Passage »
• • • • • • •

ANALYSIS

GOP women beg Trump to tone down attacks as his campaign pushes racist Kamala Harris meme

The former president's campaign is telling voters that a Harris victory will mean more Black people in the suburbs

By Charles R. Davis

Deputy News Editor

Published August 14, 2024 10:29AM (EDT)

Former President Donald Trump gives the keynote address at Turning Point Action's "The People's Convention" on June 15, 2024 in Detroit, Michigan. (Bill Pugliano/Getty Images)
Former President Donald Trump gives the keynote address at Turning Point Action's "The People's Convention" on June 15, 2024 in Detroit, Michigan. (Bill Pugliano/Getty Images)

It used to be that you had to go to the dark recesses of the web to find white supremacist memes about immigrants of color poisoning the blood of the nation. In 2024, those memes are now distributed by one of the two major political parties in the United States, using a platform owned by the world’s richest man.

“Import the third world. Become the third world,” Donald Trump’s official campaign account posted on X, billionaire Elon Musk’s more racist version of Twitter. The post was accompanied by side-by-side images, one of an idyllic suburban home hanging an American flag, the other (“Your neighborhood under Kamala”) a group of largely Black men.

Very fine people these immigrants are not, according to the Republican Party’s candidate for president. Elect Vice President Kamala Harris, whose biracial background is both confounding and upsetting to the Trump-Vance ticket, and the message is clear: White folks might see people of color — Black men, even — in their very own neighborhood.

• • • • • • •

Pointing records for pages and screenshots
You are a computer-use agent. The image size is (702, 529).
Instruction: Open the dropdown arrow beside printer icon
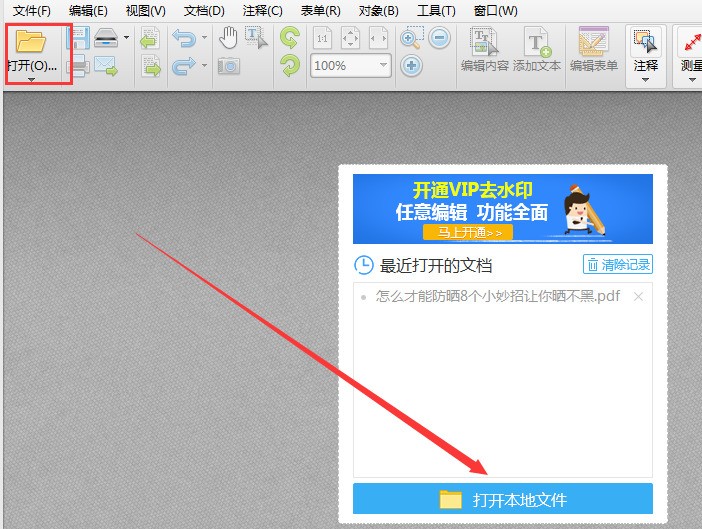[x=126, y=39]
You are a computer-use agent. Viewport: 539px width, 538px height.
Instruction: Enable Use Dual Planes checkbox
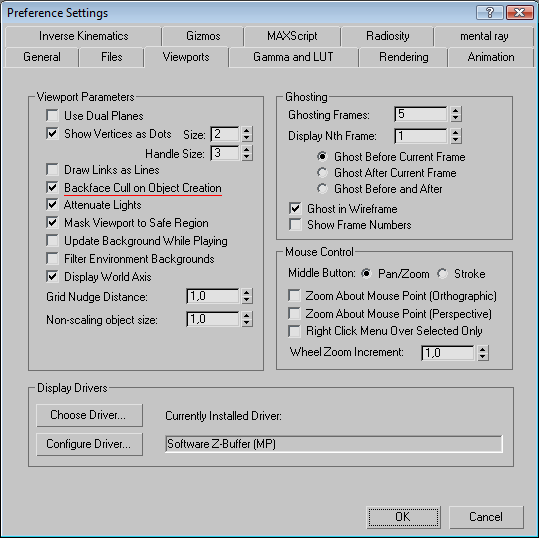click(x=52, y=116)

• • • • • • •

Things to do »
1. Copy the part of the article on the Trump campaign's Harris meme starting with "By Charles R." and going on through "world’s richest man.".
2. Answer these questions from the article on the Trump campaign's Harris meme:
(a) Who wrote the article?
(b) On which platform did the Trump campaign's official account share the post?
(c) What did the image labeled "Your neighborhood under Kamala" show?
3. Write the next part of the article on the Trump campaign's Harris meme, picking up after its last paragraph.

Written answers »
1.
By Charles R. Davis

Deputy News Editor

Published August 14, 2024 10:29AM (EDT)

Former President Donald Trump gives the keynote address at Turning Point Action's "The People's Convention" on June 15, 2024 in Detroit, Michigan. (Bill Pugliano/Getty Images)
Former President Donald Trump gives the keynote address at Turning Point Action's "The People's Convention" on June 15, 2024 in Detroit, Michigan. (Bill Pugliano/Getty Images)

It used to be that you had to go to the dark recesses of the web to find white supremacist memes about immigrants of color poisoning the blood of the nation. In 2024, those memes are now distributed by one of the two major political parties in the United States, using a platform owned by the world’s richest man.

2.
(a) Charles R. Davis
(b) X
(c) A group of largely Black men

3.
It’s nothing new for the 78-year-old Trump, a man who was sued by the Department of Justice more than 50 years ago for allegedly refusing to rent apartments to Black people (the case was settled with a promise not to discriminate in the future). It is, in fact, a replay of his 2020 strategy, when — falling behind in the polls, then as now — he warned that radical leftist Joe Biden would “destroy our suburbs,” his campaign bolstering that claim with an ad showing an elderly white woman facing a home invasion.

As it turns out, crime has dramatically fallen under President Biden, following a record spike in homicides under Trump, and our tracts of precious single-family housing are still there, not yet destroyed by sensible, mixed-use development with decent public transit. If the “woke left” is indeed “waging a full scale war on the suburbs,” as the Trump campaign asserts on its website, their military outposts must be disguised as a Panera Bread.

That this is nothing new for Trump is a commentary on the fact that, pushing 80 and visibly declining: This is is who the guy is — he cannot change; there will be no pivot.

Not all Republican voters are white, of course, nor are they all out-and-out racists. Putting aside questions of complicity, the fact is that millions of Americans are content to put their head in the sand and convince themselves that vote for the GOP in 2024 is a vote for lower taxes, if nothing else. Turn off the TV and don’t look at your phone and you might just be able to convince yourself that the guy from “The Apprentice” is just a competent businessman who will “fix” an economy that remains the envy of the world.

But Trump makes it hard to ignore him; that in turn makes it hard for other Republicans to explain away his and his campaign’s obvious racism, which has its appeal to a large section of his base but in turn makes it harder to win over, say, a majority of suburban white women still mad about losing their reproductive freedom.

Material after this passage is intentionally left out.